=== To do ===
For this exercise, restate word for word only the lines from the one containing "Image resolution: width=1000" through the last line below. Pictures do not get copied.

=== Information given ===
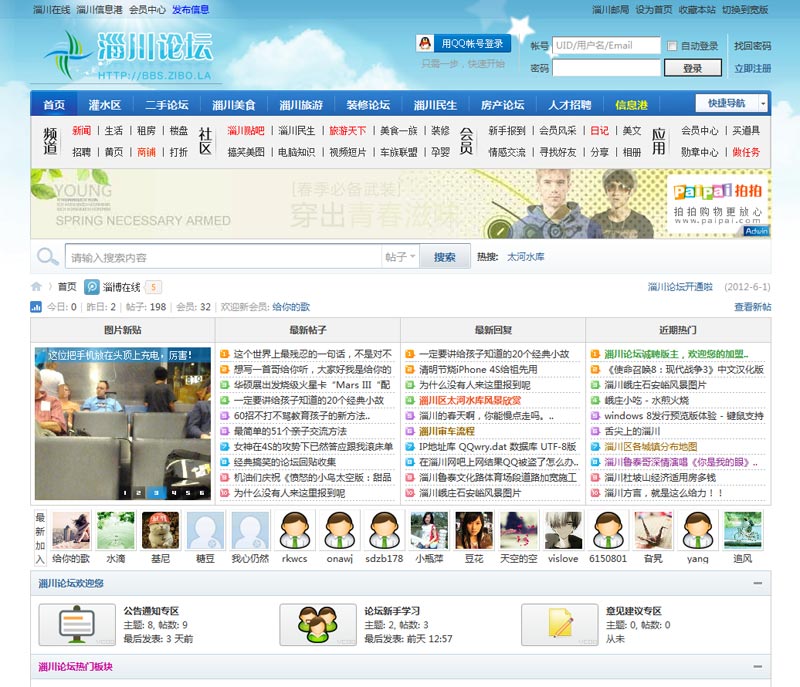Open the 帐号 login type dropdown
800x687 pixels.
coord(539,46)
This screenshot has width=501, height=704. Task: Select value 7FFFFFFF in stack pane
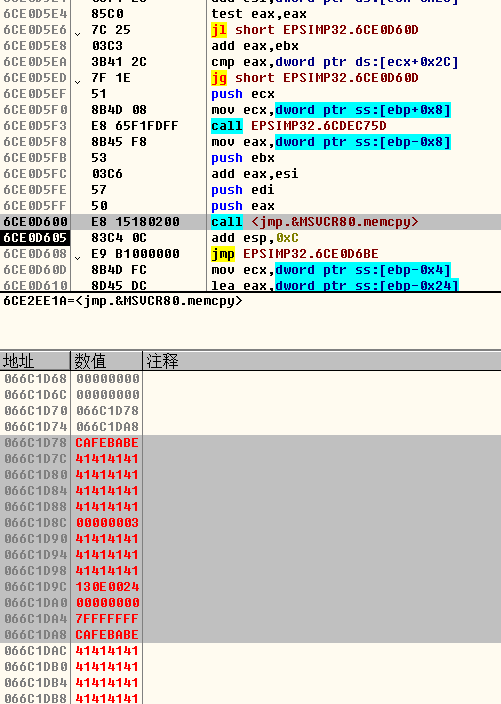pos(107,619)
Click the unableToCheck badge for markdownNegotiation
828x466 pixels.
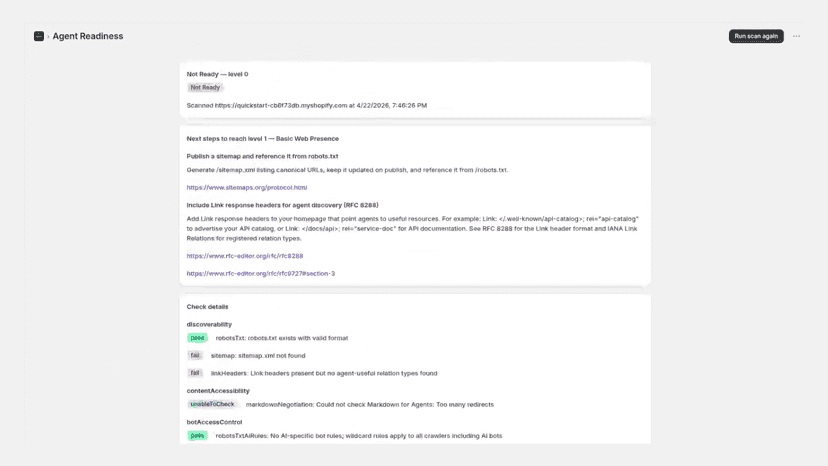point(212,404)
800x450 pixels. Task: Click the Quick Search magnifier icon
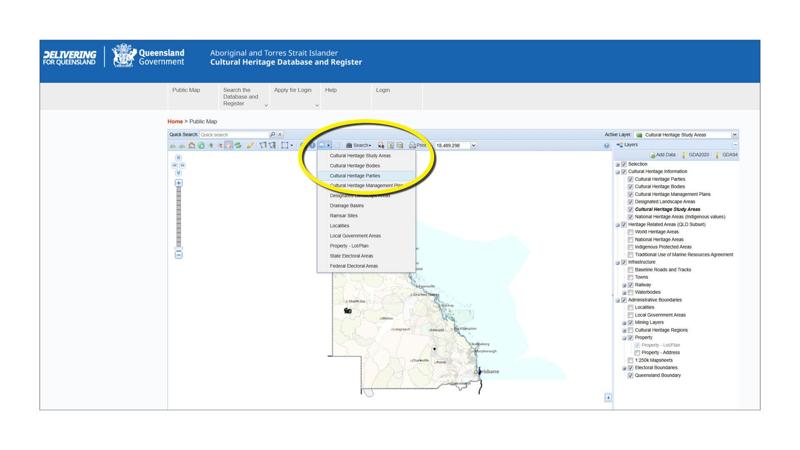pyautogui.click(x=272, y=134)
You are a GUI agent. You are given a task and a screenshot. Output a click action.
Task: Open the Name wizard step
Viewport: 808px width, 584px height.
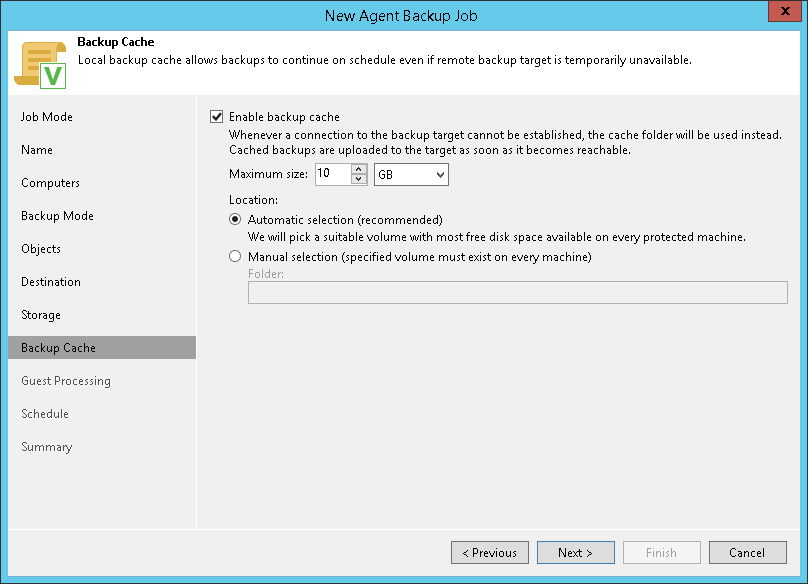[x=37, y=150]
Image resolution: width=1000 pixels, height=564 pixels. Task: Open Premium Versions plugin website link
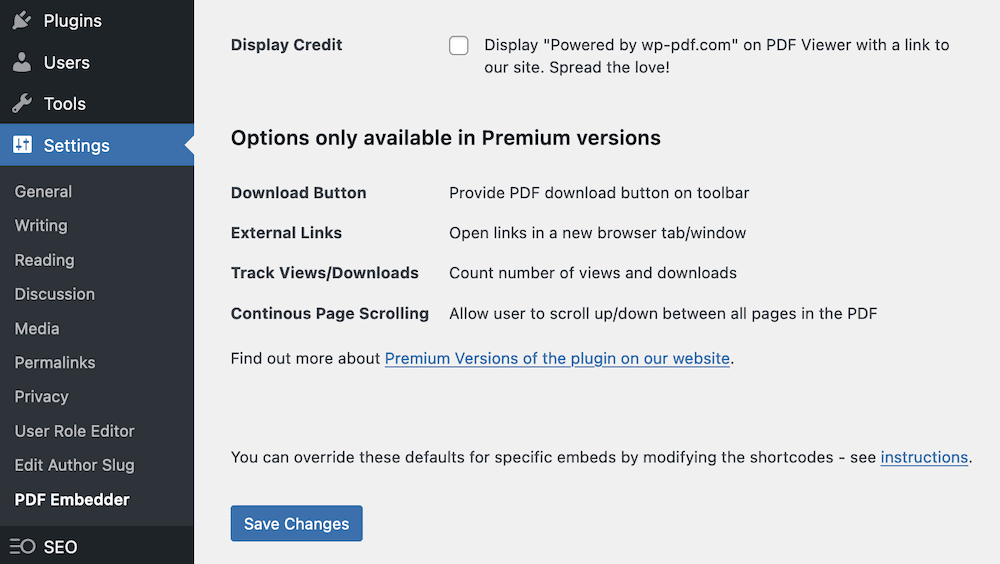coord(557,358)
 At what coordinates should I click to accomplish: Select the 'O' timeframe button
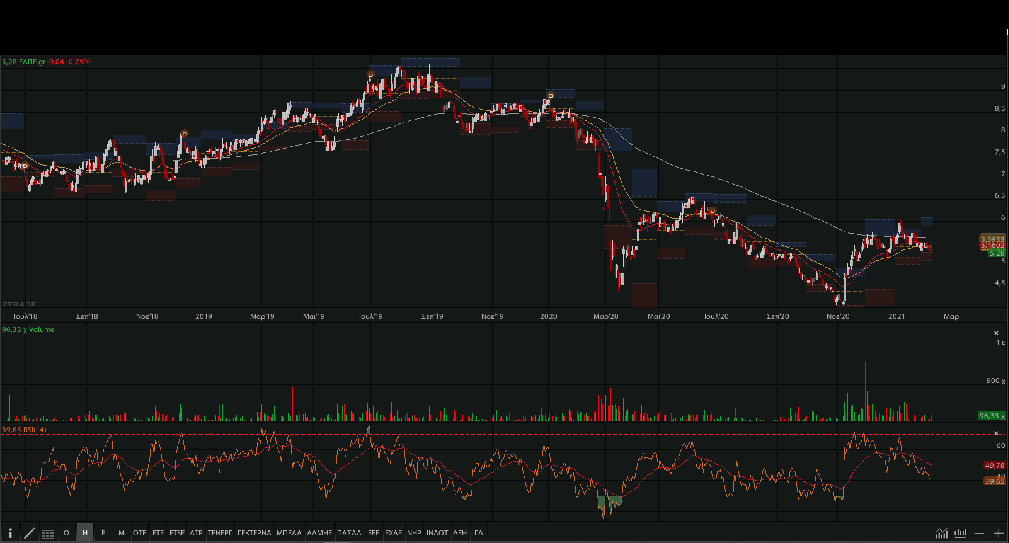pos(67,533)
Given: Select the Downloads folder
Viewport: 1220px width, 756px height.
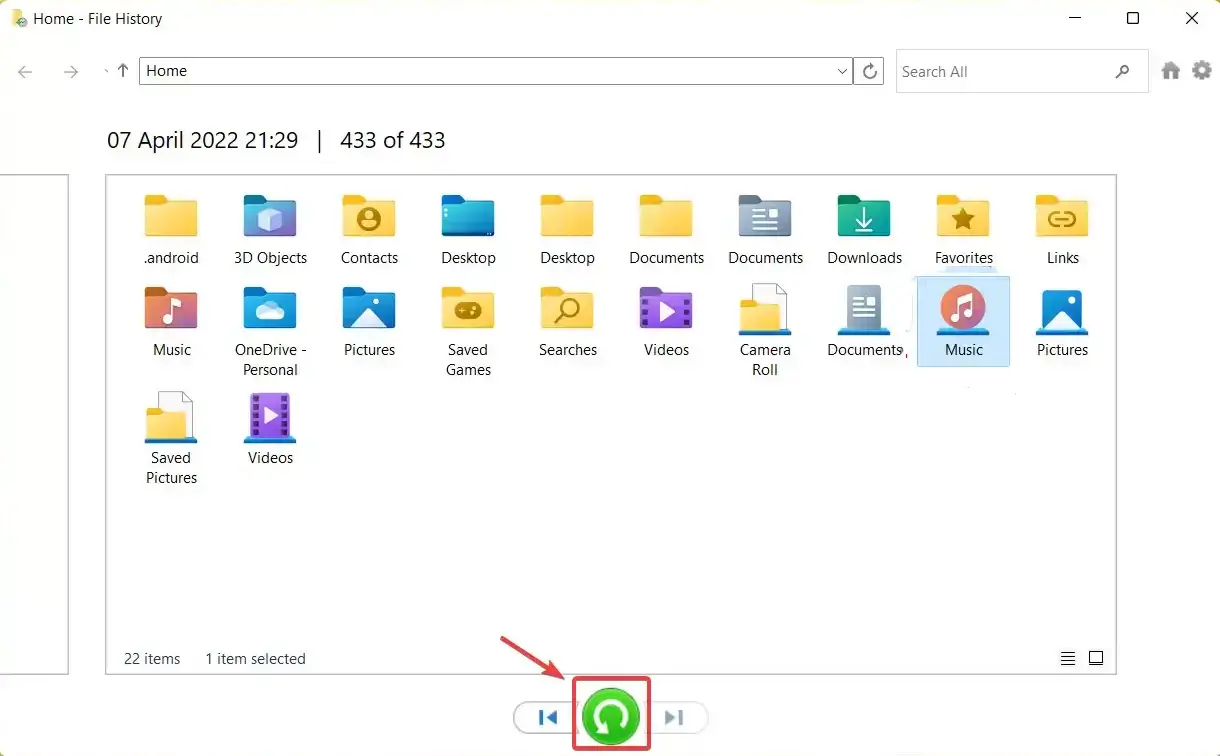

=== Expected answer ===
Image resolution: width=1000 pixels, height=564 pixels. Task: Open Premium Versions plugin website link
coord(557,358)
 At what coordinates should I click to accomplish: Select the 'O' timeframe button
pos(67,533)
Given: Select the Downloads folder
Viewport: 1220px width, 756px height.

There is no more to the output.